They greet you off the plane in full hazmat suits and shove a swab so far up your nose it is not unusual to draw blood.
They then bus you to a downtown hotel where you await your Covid results knowing a positive test means being carted off to a Chinese isolation facility.
The Olympics have never been for the faint-hearted but these Winter Games are taking it to a whole new level - and we haven’t yet started.
It begins long before you fly to Beijing, with organisers requiring 14 days of Covid testing and temperature checks to be logged on their official app.
In the 96 hours before take-off there are additional PCR tests on two different days with a provider specially sanctioned by the Chinese.

Fail any of these, at a time when the UK is still experiencing tens of thousands of new daily infections, and your Olympics are over before they begin.
Even making it through unscathed to the day of travel guarantees nothing. Only then is your application assessed and a decision made on whether to issue the two QR codes required to access the Olympics’ closed loop.
Clear blue skies greeted our arrival. There was a chill in the air, next to nobody out on the streets.
Inside the terminal the French team traipsed off our flight from Paris looking a little anxious.
Not just because they had witnessed Britain’s former Olympic ice skating champion Robin Cousins having a swab thrust so far up his nostril it actually disappeared from view.
But because of the realisation that quarantine after a positive case in China is not the five days it is now at home, but 21, the duration of the Games.
One traveller complained that the testing process was so ghastly a couple of his colleagues had nose bleeds. "It felt like they tried to take out the brain!" he said.

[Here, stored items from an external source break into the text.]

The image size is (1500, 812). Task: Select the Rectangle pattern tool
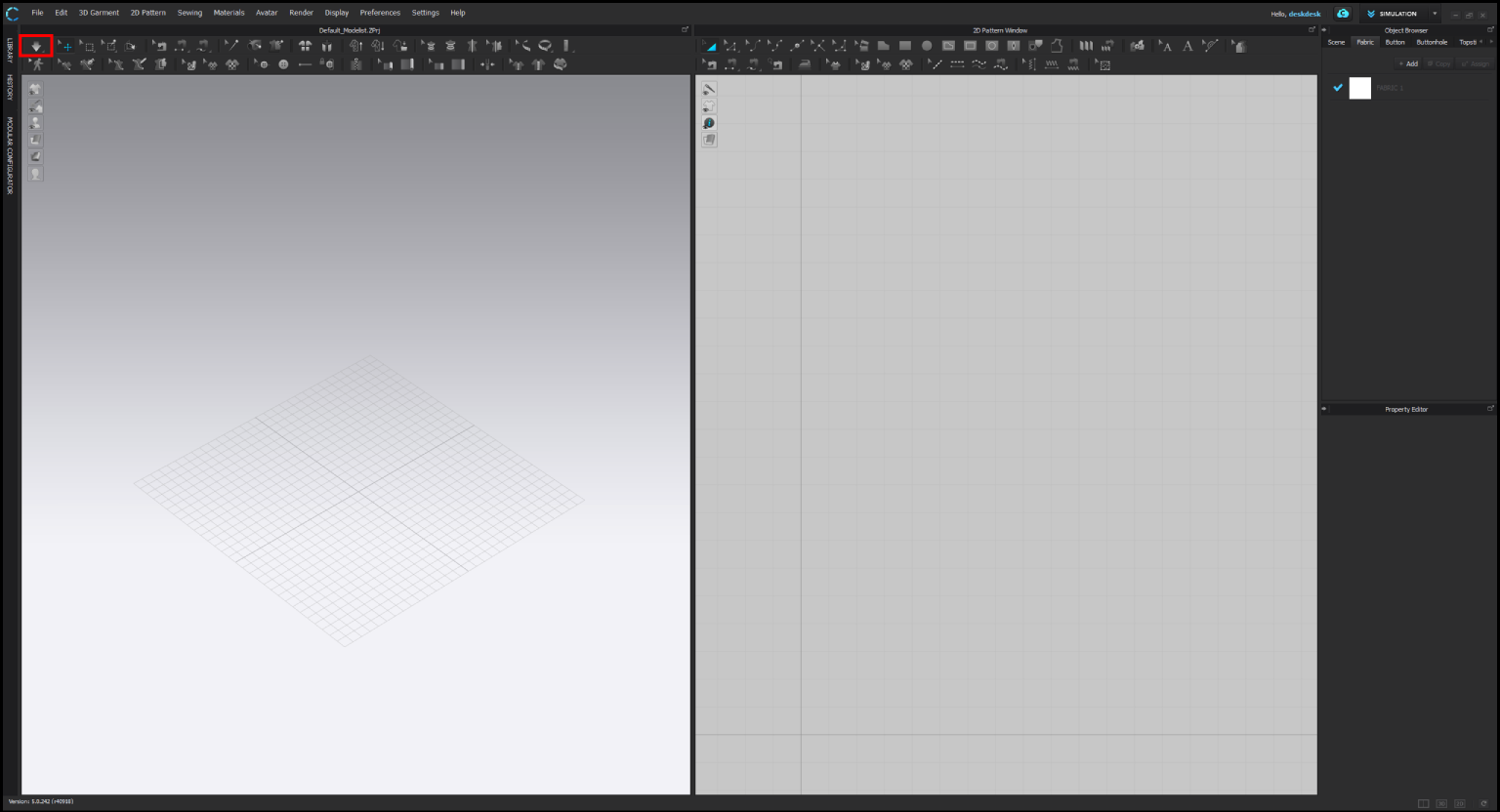tap(904, 46)
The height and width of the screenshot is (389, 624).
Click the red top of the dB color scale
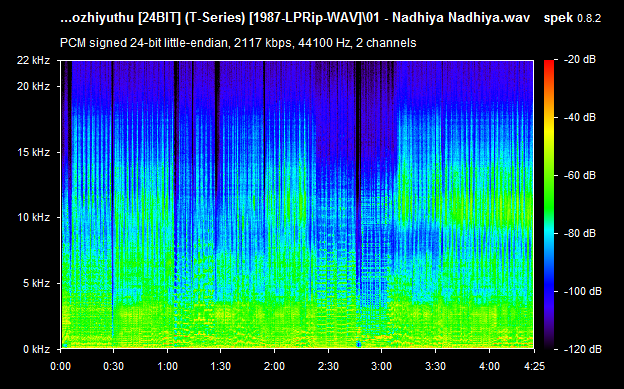pyautogui.click(x=549, y=63)
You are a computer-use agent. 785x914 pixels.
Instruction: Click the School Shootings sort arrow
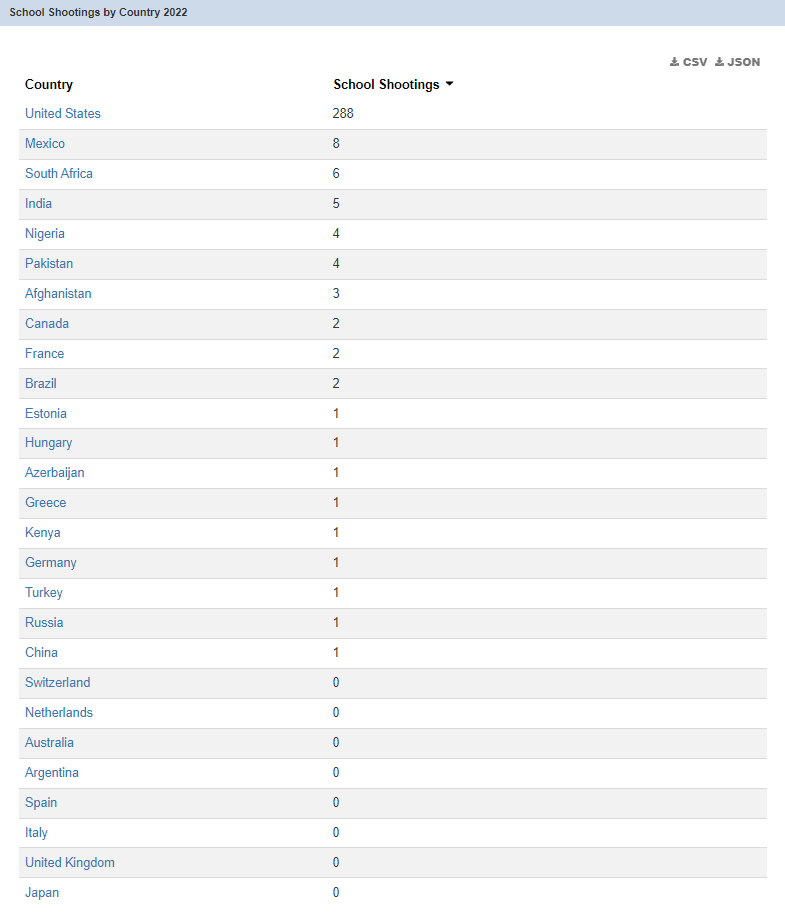click(x=450, y=84)
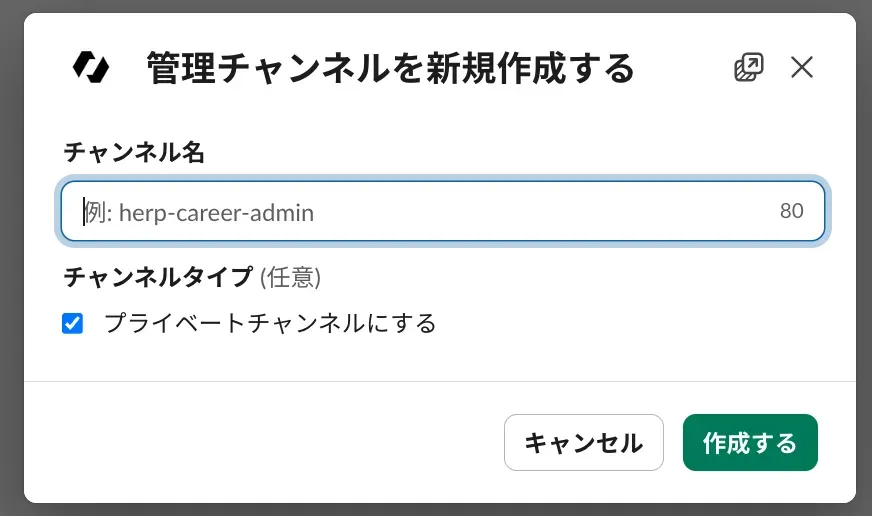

Even for those testing negative there is no easing off. Daily tests continue for the next three weeks.

There are warnings of cyber attacks which led British Olympic chiefs to offer all their athletes temporary burner phones prior to departure.
There will be no crowds and temperatures on the mountain in Zhangjiakou, where skier Dave Ryding and snowboarder Charlotte Bankes offer Team GB strong medal chances, are pushing minus 20 celsius.
Yet the most challenging of Games is not without warmth. As we passed through Immigration a woman's voice could be heard from behind goggles and a mask.
"Welcome to our country," she said. "A very happy Chinese New Year."